Saturday, August 14, 2010

Sportsnet One: The Phantom Menace?

Mustachioed D1 soccer enthusiast Andrew Bucholtz wrote a poignant post this morning on the availability of top-tier European football on Canadian channels, or lack thereof. Buried deep within the post is a criticism of Sportsnet One, the new flagship cable channel of the Rogers media empire, and their attempt to screw the rest of us.

Sportsnet One is essentially Sportsnet HD. It shows the Raptors, Blue Jays, Oilers, Flames, Canucks and Senators, with the hockey teams being restricted to their own markets.

So really, the only alternative programming that Sportsnet One will offer is European football, but, as Bucholtz points out,

1: Sportsnet One is available only on Rogers carriers.

2: Rogers only offers cable to Ontario, New Brunswick and Newfoundland.

For now, the only thing we'll be missing out on is Rogers' rights to Premiership games. For now. Keep in mind this summer that the Vancouver Canucks took on the communcations giant as a business partner this summer.

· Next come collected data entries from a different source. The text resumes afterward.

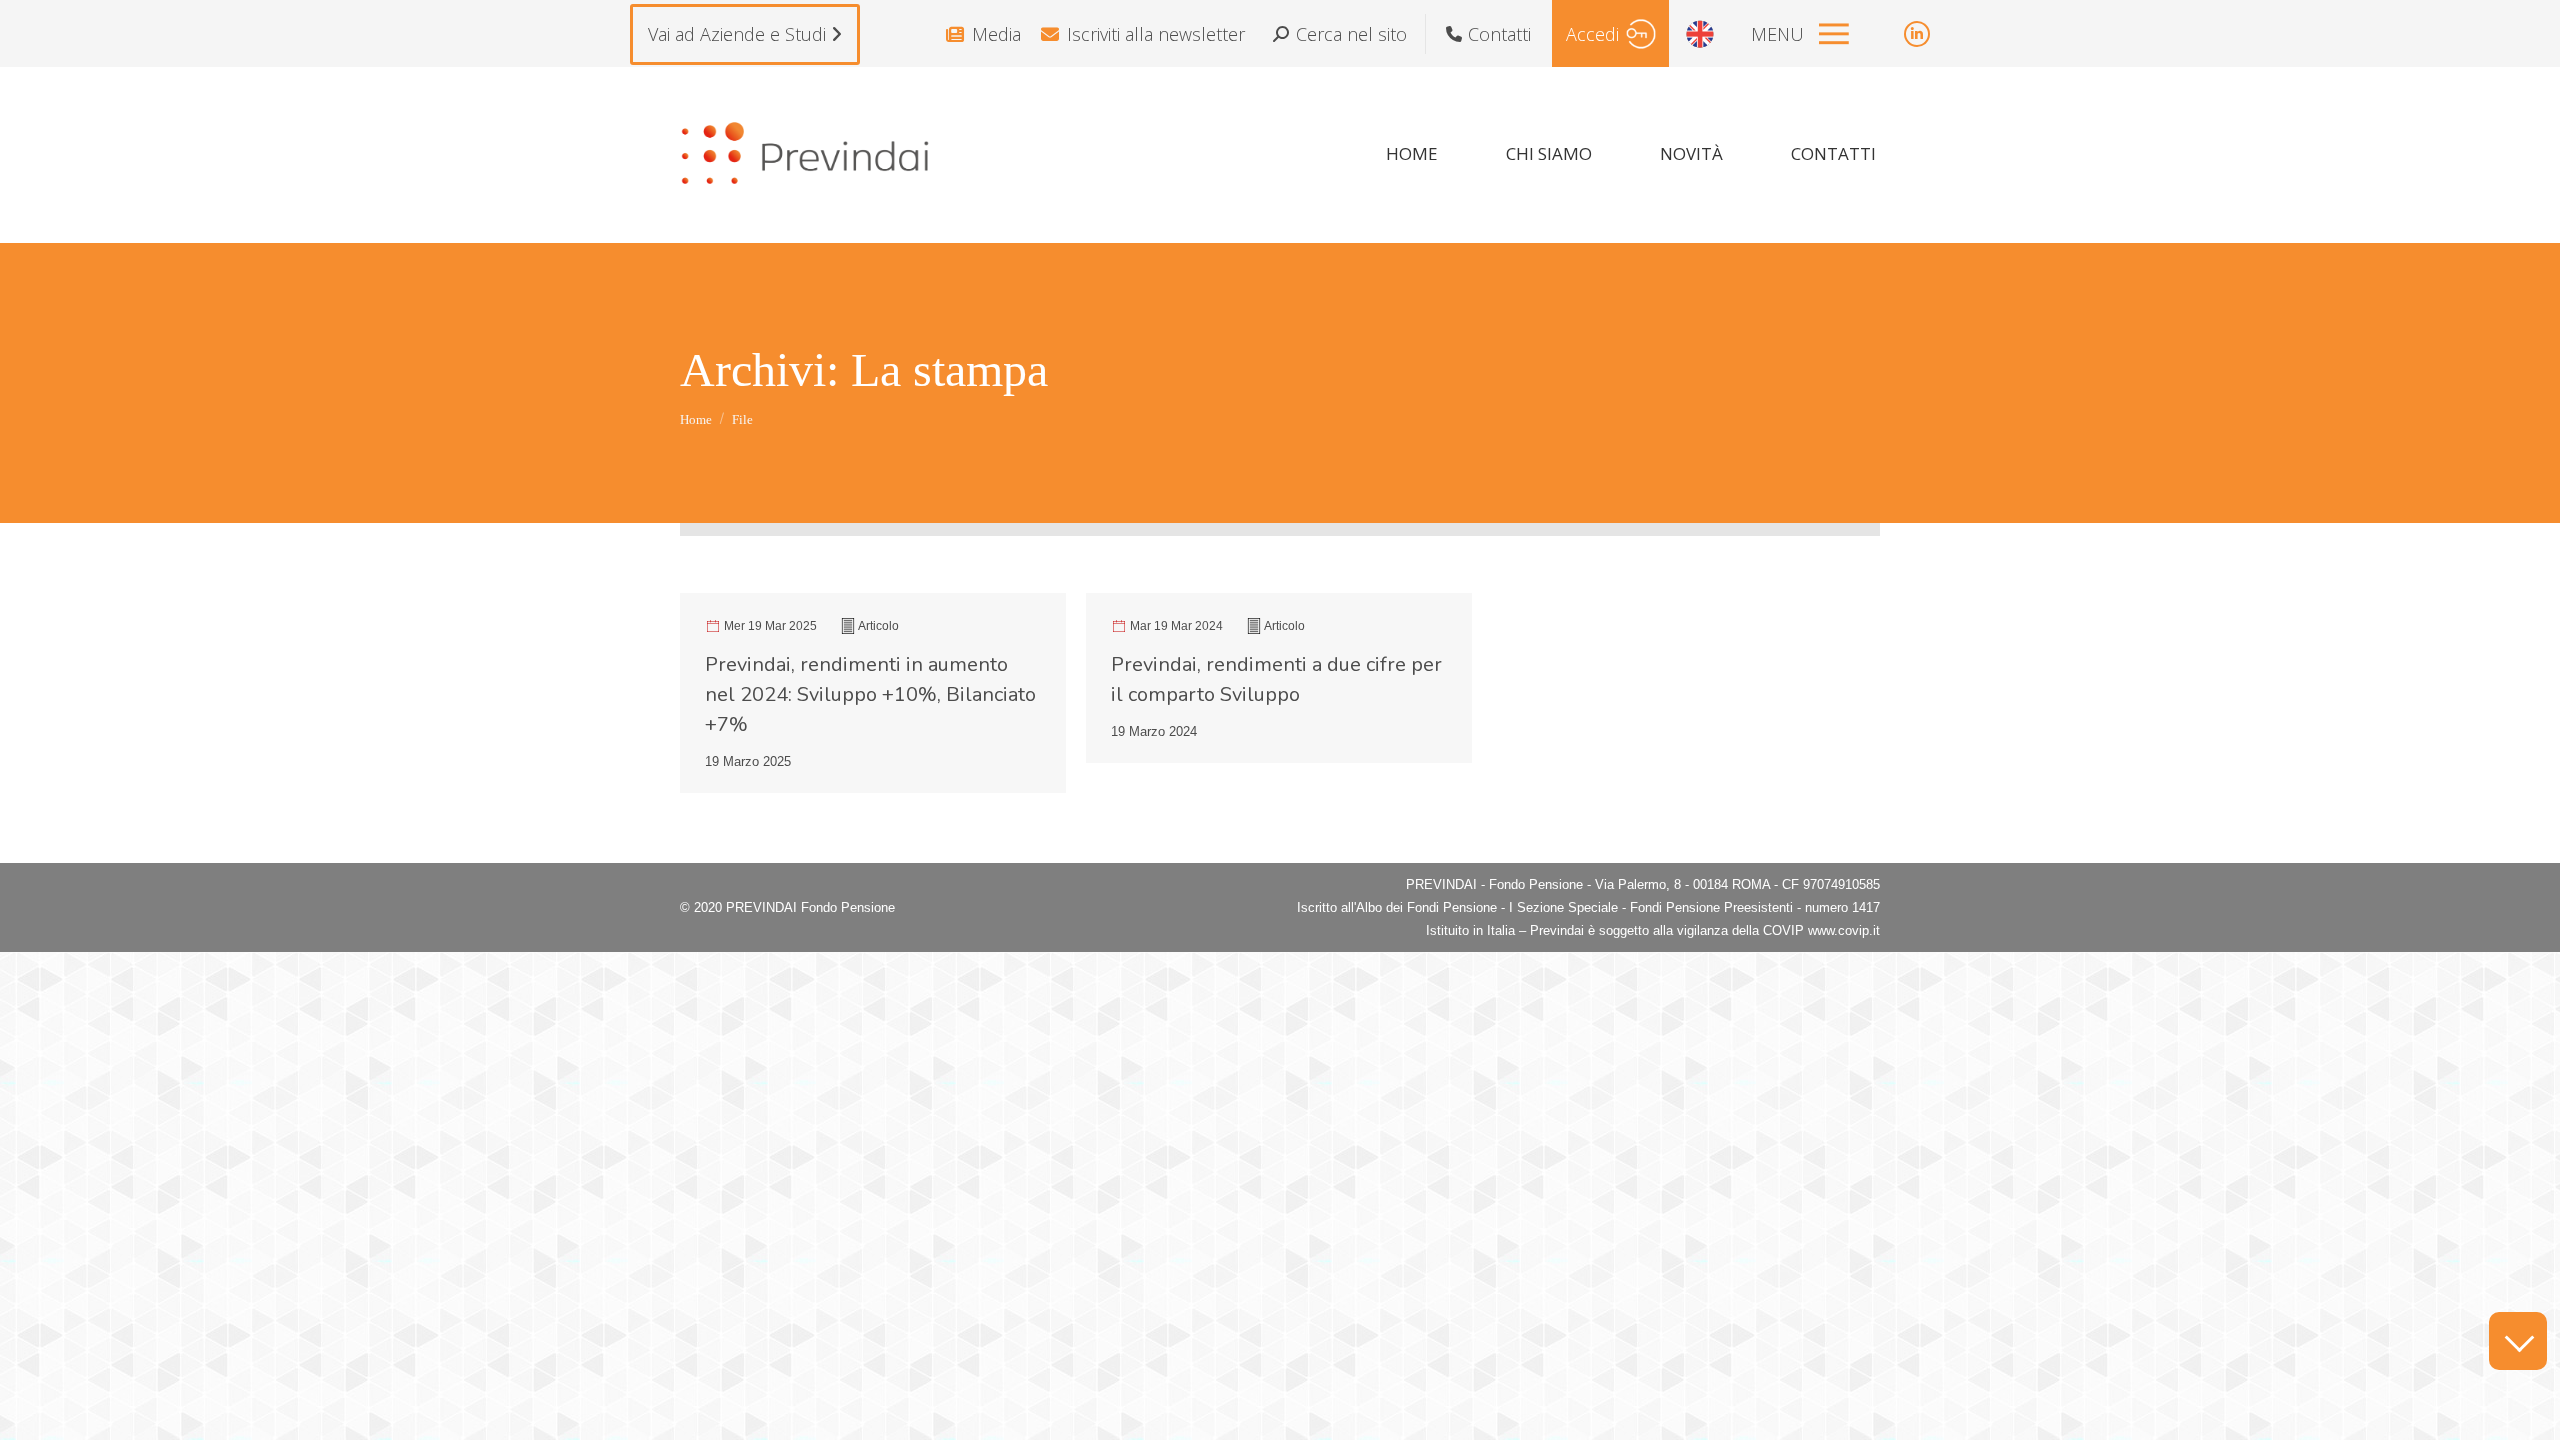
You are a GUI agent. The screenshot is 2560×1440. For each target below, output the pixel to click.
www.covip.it (1844, 930)
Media (996, 34)
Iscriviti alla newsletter (1156, 34)
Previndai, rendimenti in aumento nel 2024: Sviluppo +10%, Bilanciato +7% (870, 694)
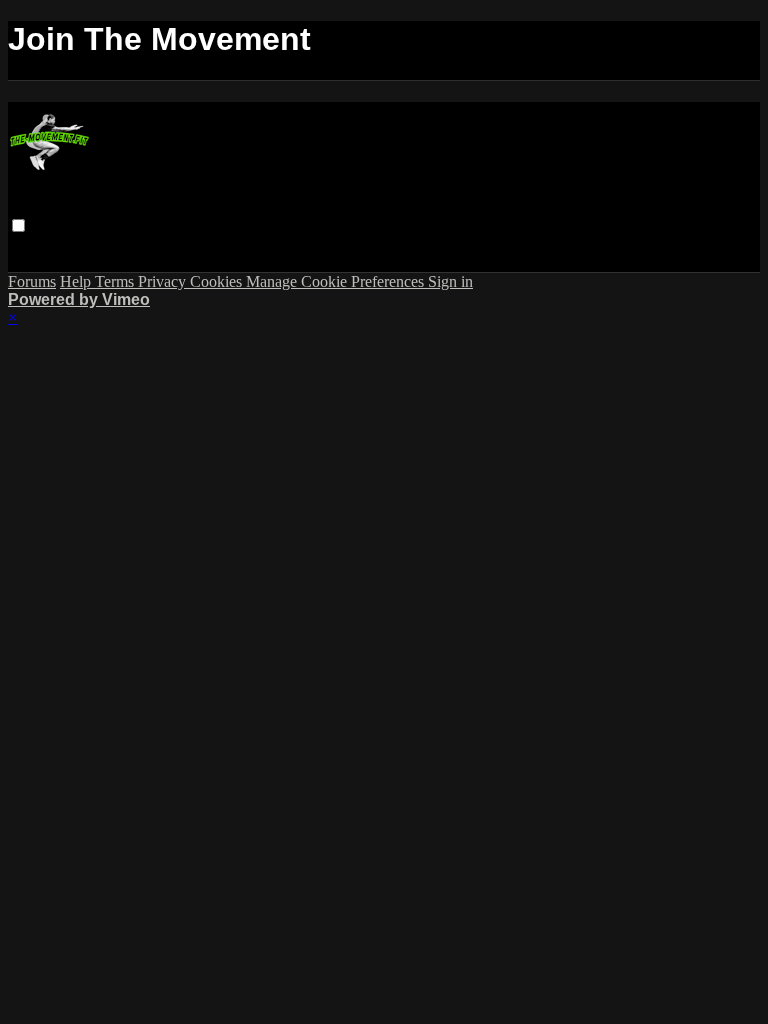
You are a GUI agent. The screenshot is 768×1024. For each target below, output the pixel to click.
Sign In (147, 262)
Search (151, 244)
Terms (116, 281)
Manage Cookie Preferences (337, 281)
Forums (95, 244)
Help (77, 281)
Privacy (164, 281)
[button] (18, 225)
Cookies (218, 281)
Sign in (318, 244)
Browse (37, 244)
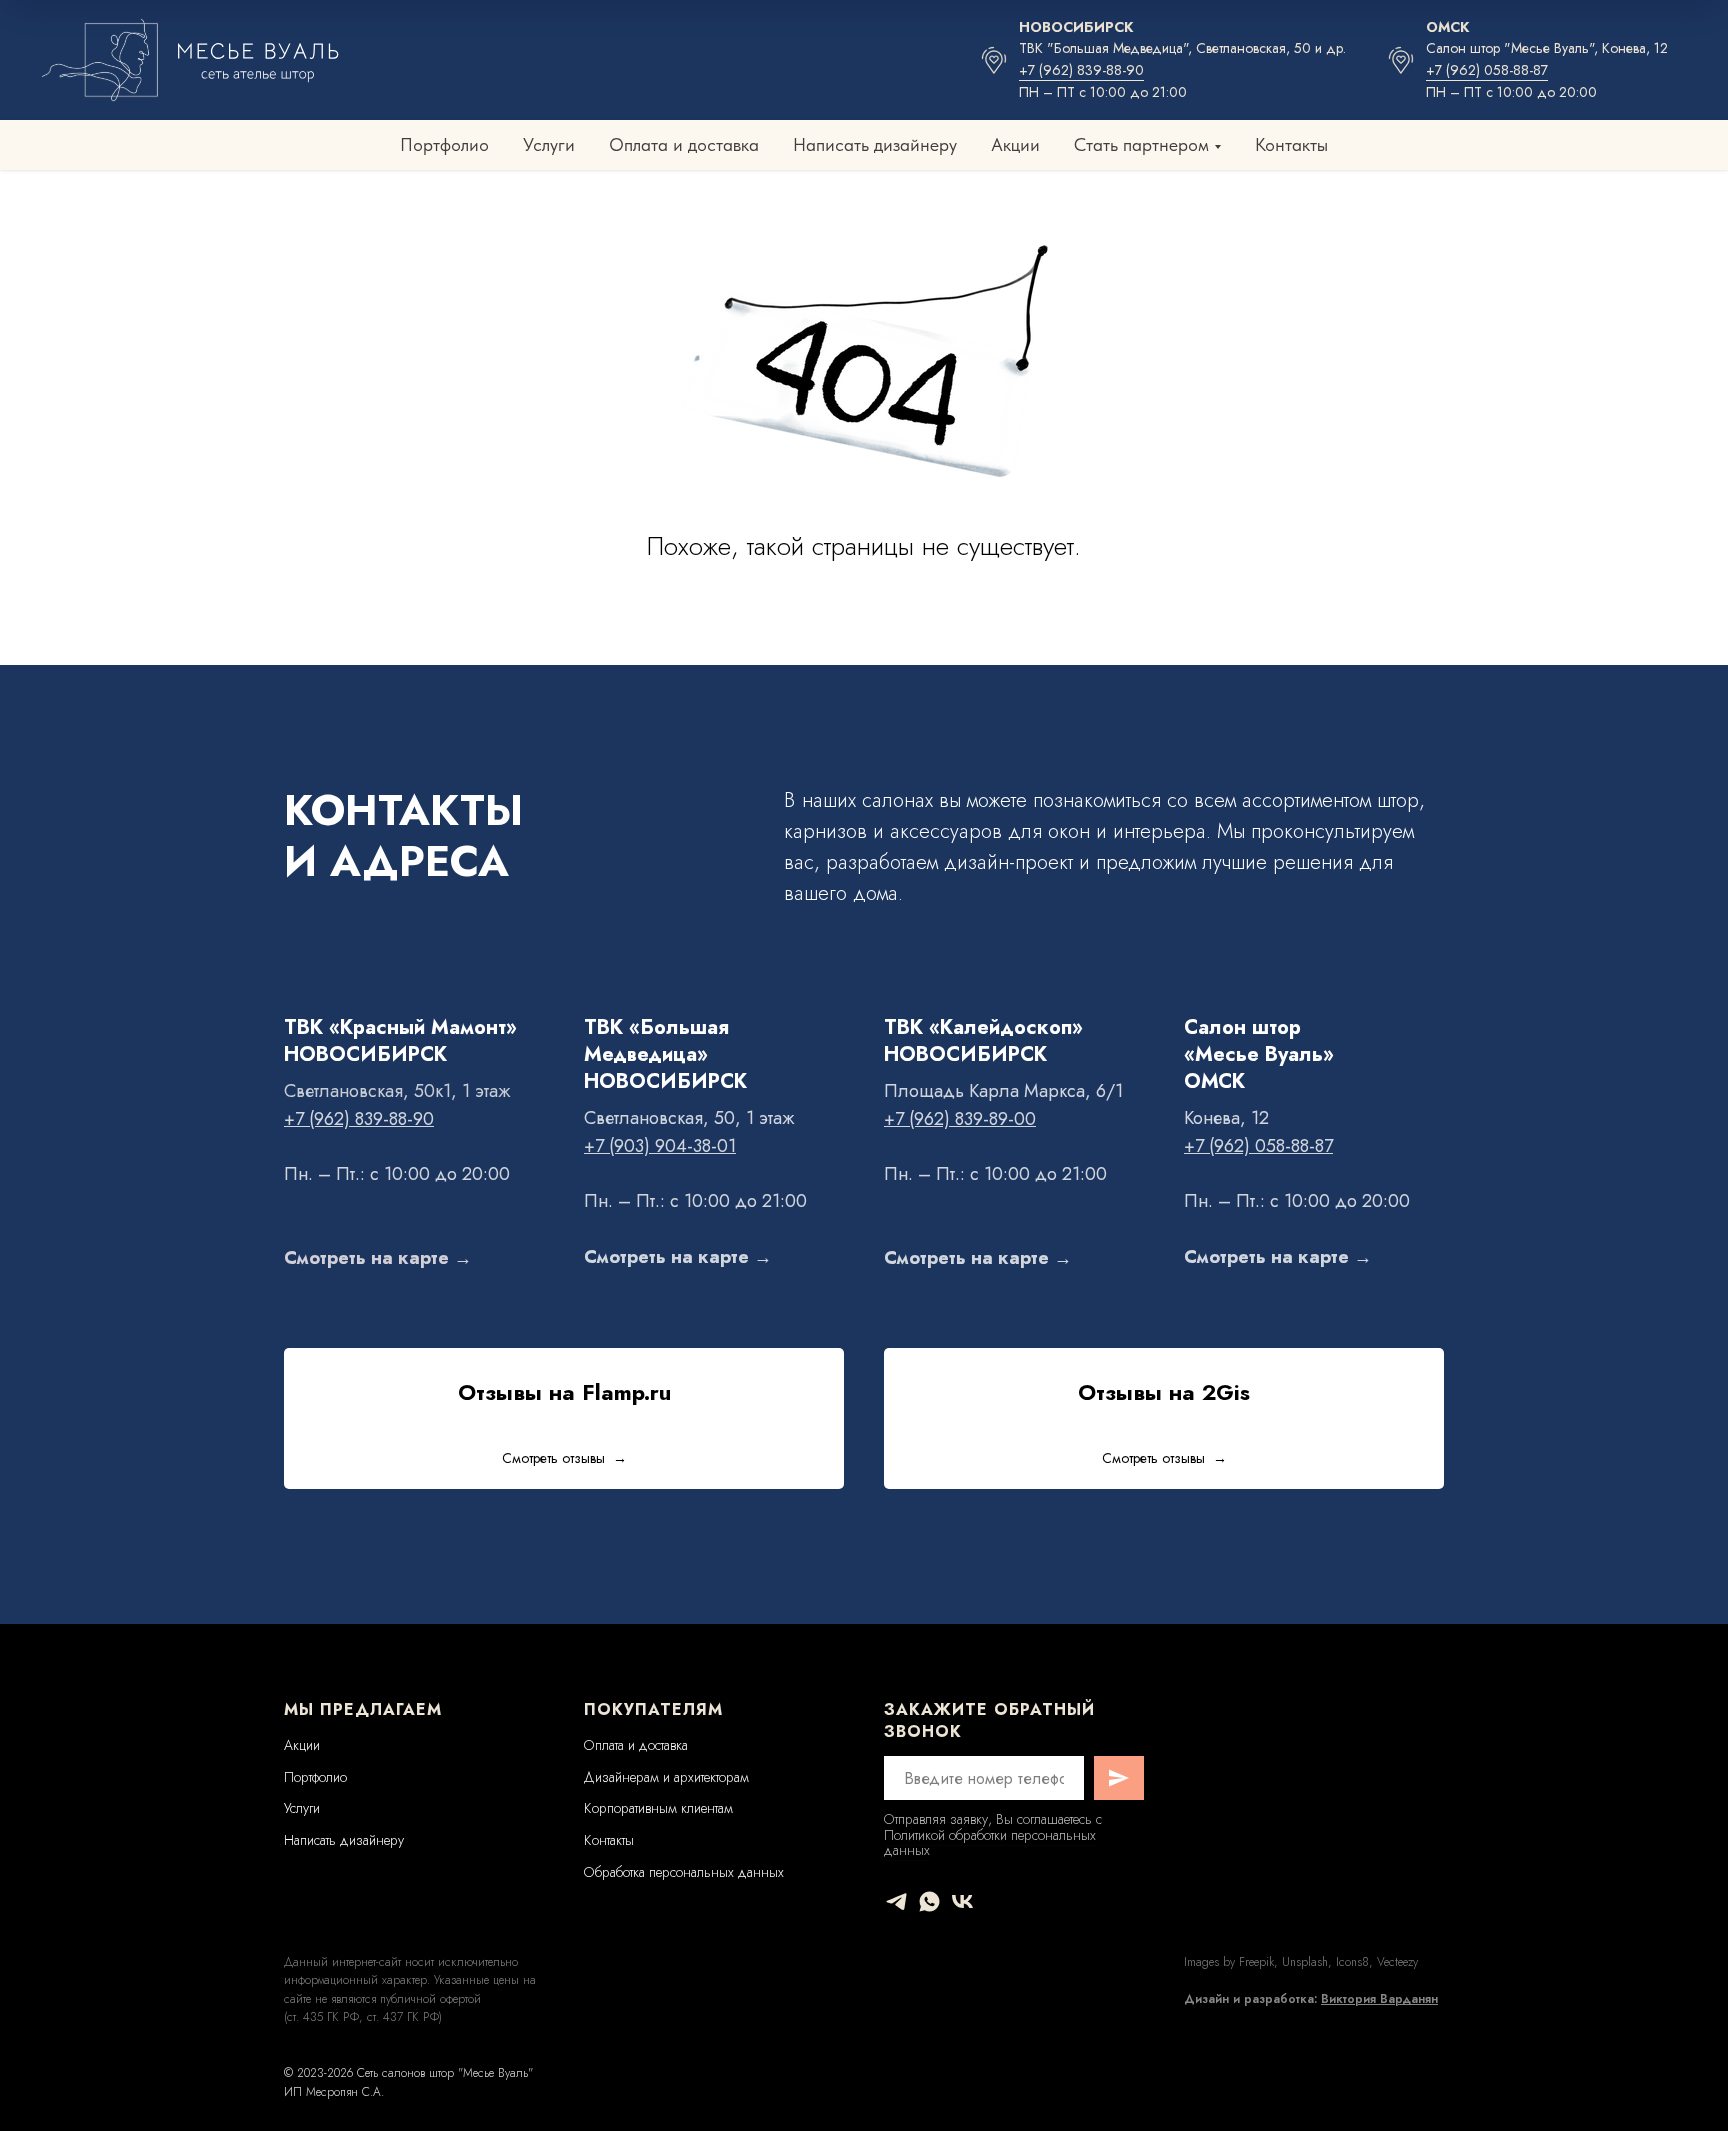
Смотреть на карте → (378, 1258)
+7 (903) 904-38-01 (660, 1146)
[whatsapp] (929, 1901)
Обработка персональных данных (684, 1872)
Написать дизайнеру (875, 144)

13 Canucks games to be broadcast on Sportsnet One

Since BC viewers are unable to get Rogers One, this means there will be pressure on Shaw, the Western Canadian cable company, as well as sattelite carriers, to carry the Rogers channel.

The Canucks generally have 11-17 pay-per-view games per season. The package is about $11 a game or $15 in HD. If Shaw begins carrying Sportsnet One at, say, $5 a month, it disguises the cost of pay-per-view games as a regular cable channel, offering nothing that the old Sportsnet didn't do already.

Good business? Hell yes. Ethical? Hell no. It's not just the Canucks, but the Oilers and Flames each have 58 games to air via Sportsnet, without the release stating how many will be reserved for the Sportsnet One broadcast.

This would be the television equivalent to money-laundering. How many Canuck, Flame and Oiler fans refused to buy the pay-per-view broadcasts because of the inherent bias of the phrase? Under the 'Sportsnet ONE' umbrella, it's just another cable channel, like TSN2.

Unlike TSN2, however, Sportsnet is not actually committed to bringing sports programming to our homes, but more determined to shut us out from it.